> _Material supplied_
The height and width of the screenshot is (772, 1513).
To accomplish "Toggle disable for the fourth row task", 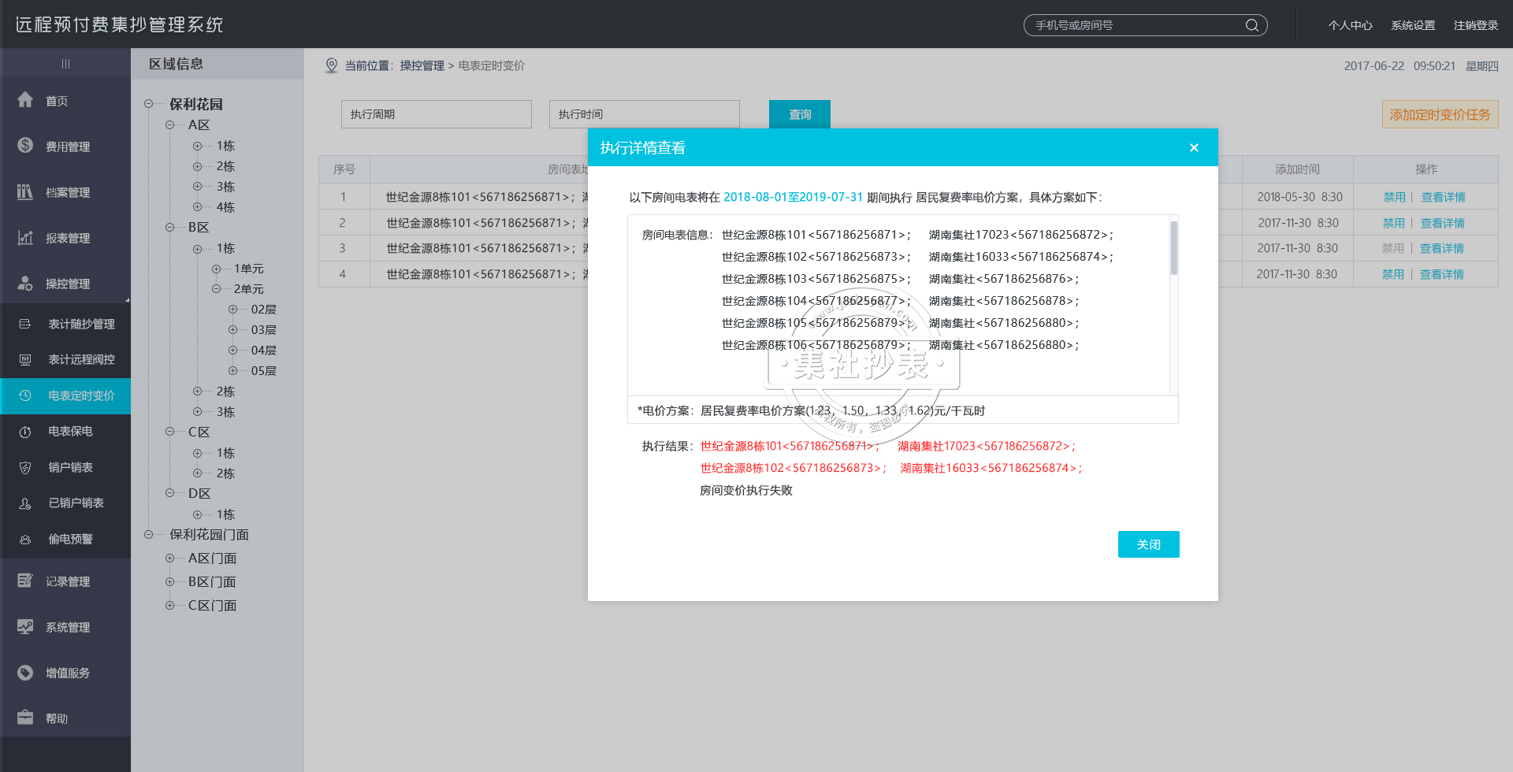I will click(1392, 274).
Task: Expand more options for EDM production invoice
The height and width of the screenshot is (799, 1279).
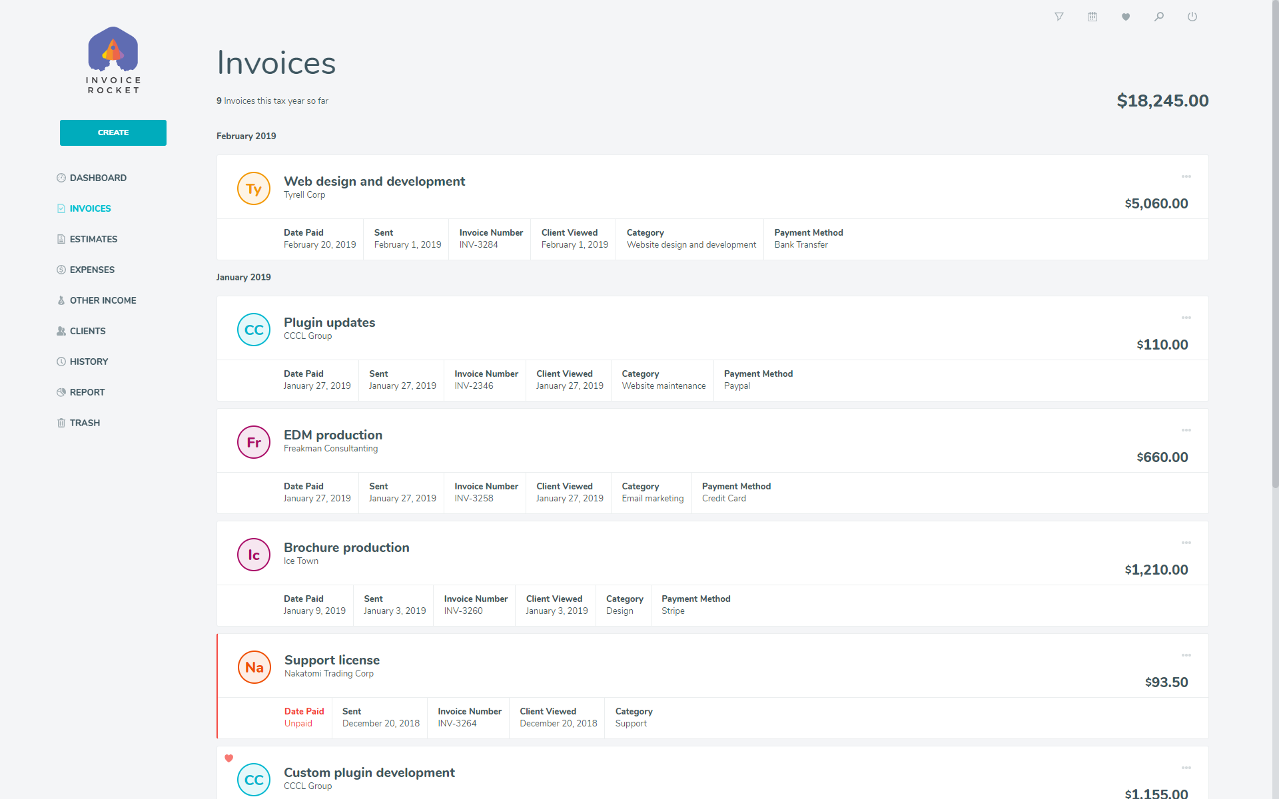Action: (1186, 430)
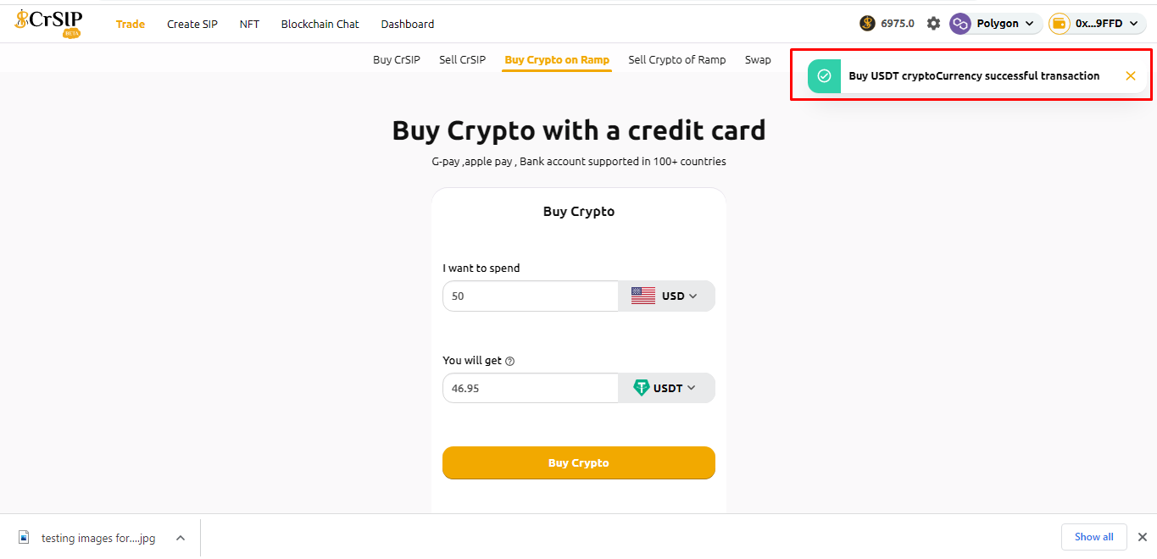
Task: Open the USD currency selector
Action: tap(666, 296)
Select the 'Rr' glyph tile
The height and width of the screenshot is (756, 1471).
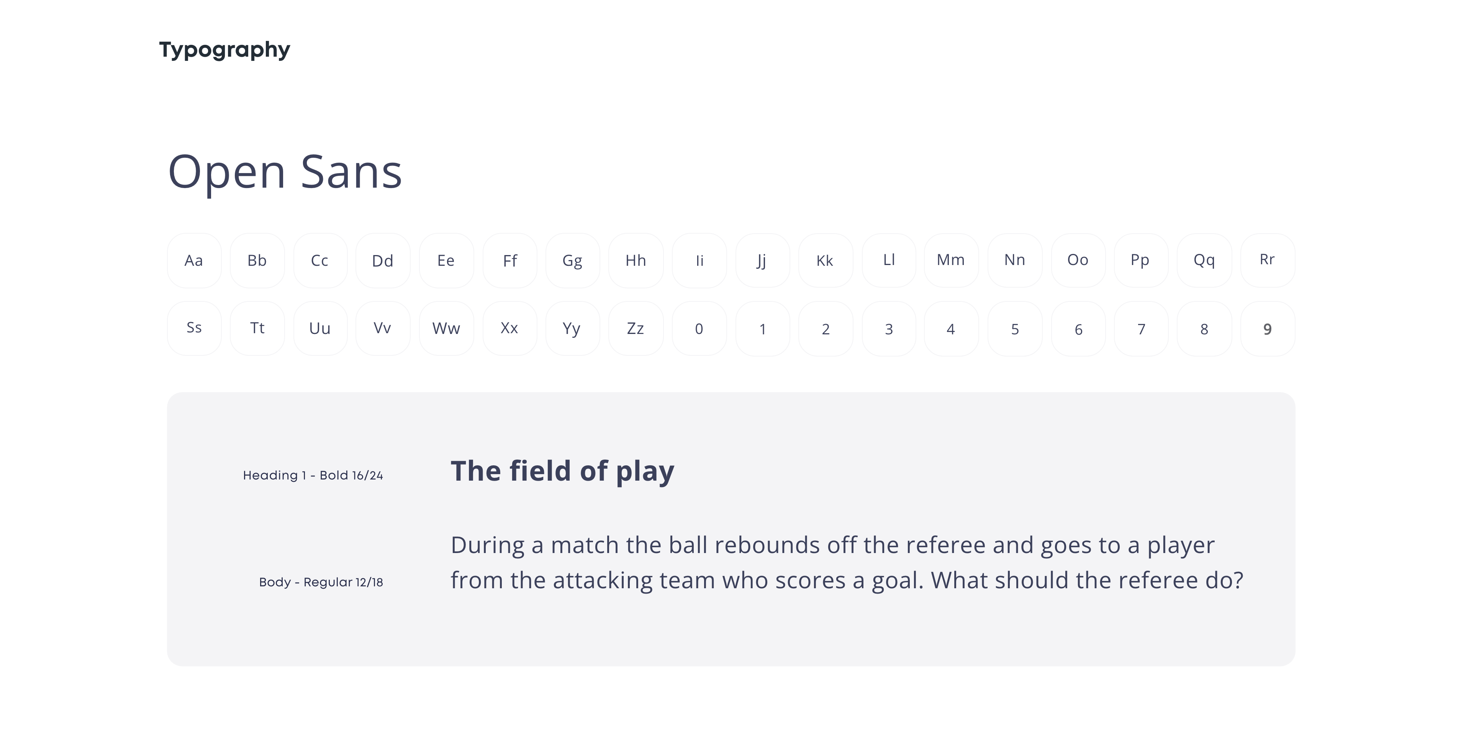pos(1267,260)
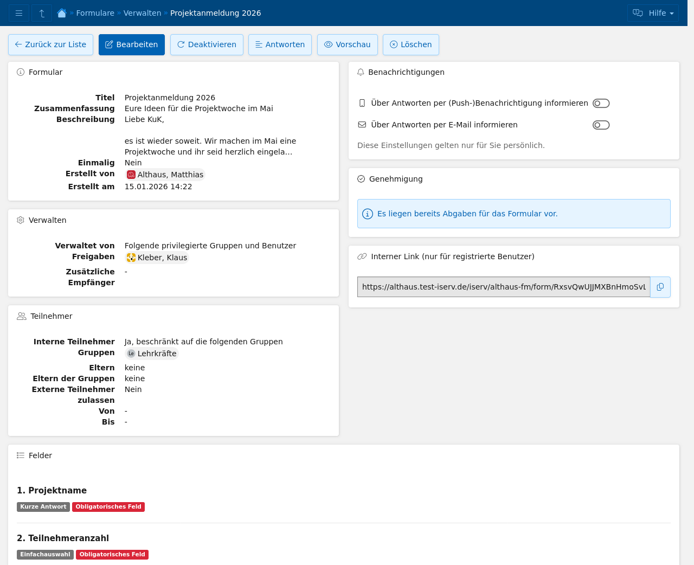The height and width of the screenshot is (565, 694).
Task: Enable push notifications for responses
Action: (601, 103)
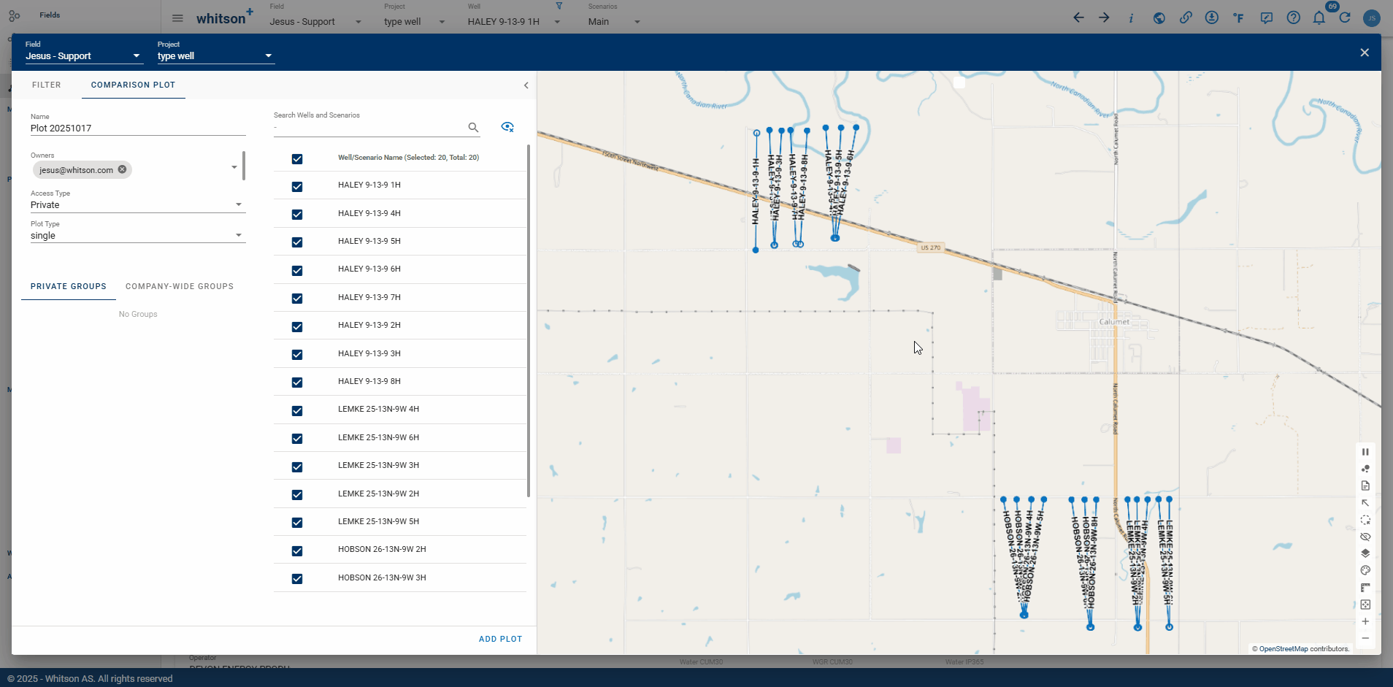Open the COMPANY-WIDE GROUPS tab
1393x687 pixels.
click(180, 286)
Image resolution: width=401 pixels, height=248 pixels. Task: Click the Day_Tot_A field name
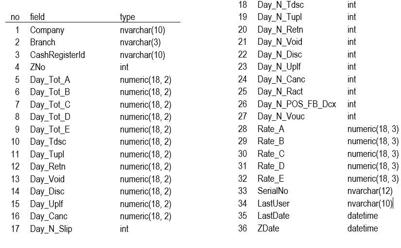point(50,80)
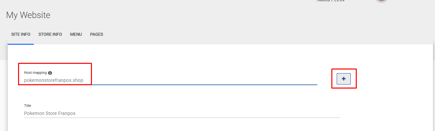Click the Nikita Petrov user name

click(x=330, y=1)
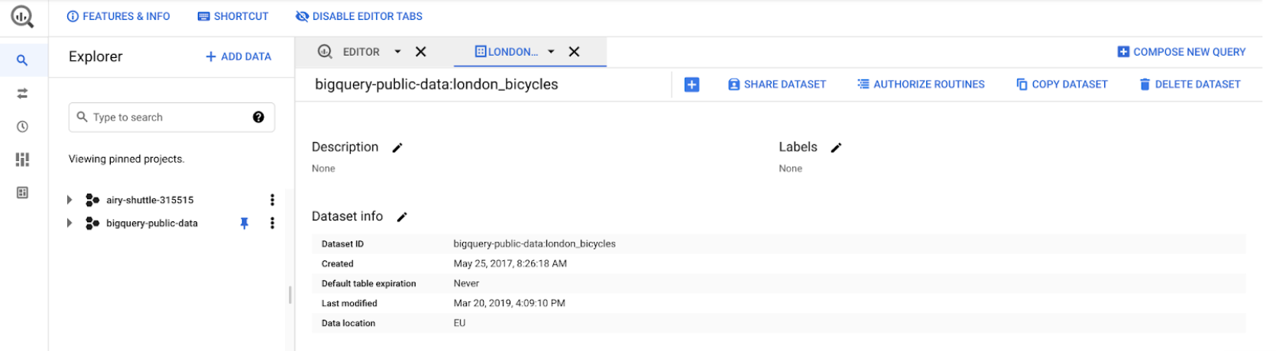
Task: Open the EDITOR tab dropdown arrow
Action: [x=397, y=52]
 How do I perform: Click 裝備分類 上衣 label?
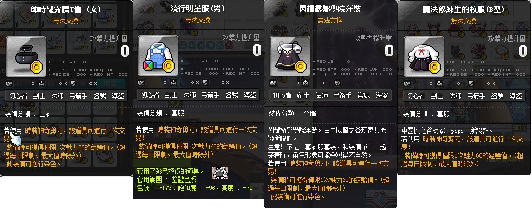tap(29, 114)
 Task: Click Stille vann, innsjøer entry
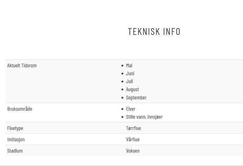pyautogui.click(x=144, y=117)
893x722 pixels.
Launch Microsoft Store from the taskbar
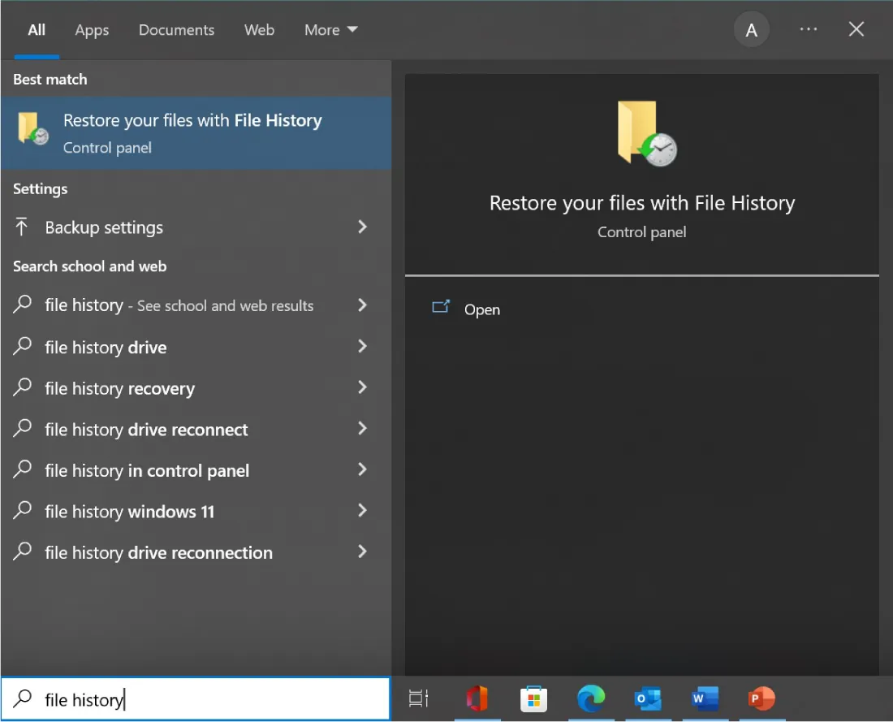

> _Goal of the exercise_
Reproduce the listing from the line with "Select the 'Rr' glyph tile" through the end of the listing, replacing "taskbar" with "Start menu" and leaving everything else unchanged. Omit the pictures.

> _Answer in full_
Select the 'Rr' glyph tile
The height and width of the screenshot is (756, 1471).
pos(1267,260)
The height and width of the screenshot is (565, 694).
Task: Enable push notifications for responses
Action: (601, 103)
Open the COMPANY-WIDE GROUPS tab
1393x687 pixels.
click(180, 286)
Image resolution: width=401 pixels, height=248 pixels. Task: Click the Day_Tot_A field name
point(50,80)
Click the Nikita Petrov user name

click(x=330, y=1)
Task: Open the EDITOR tab dropdown arrow
Action: [x=397, y=52]
 How do I perform: Click 裝備分類 上衣 label?
tap(29, 114)
 Task: Click Stille vann, innsjøer entry
pyautogui.click(x=144, y=117)
893x722 pixels.
Launch Microsoft Store from the Start menu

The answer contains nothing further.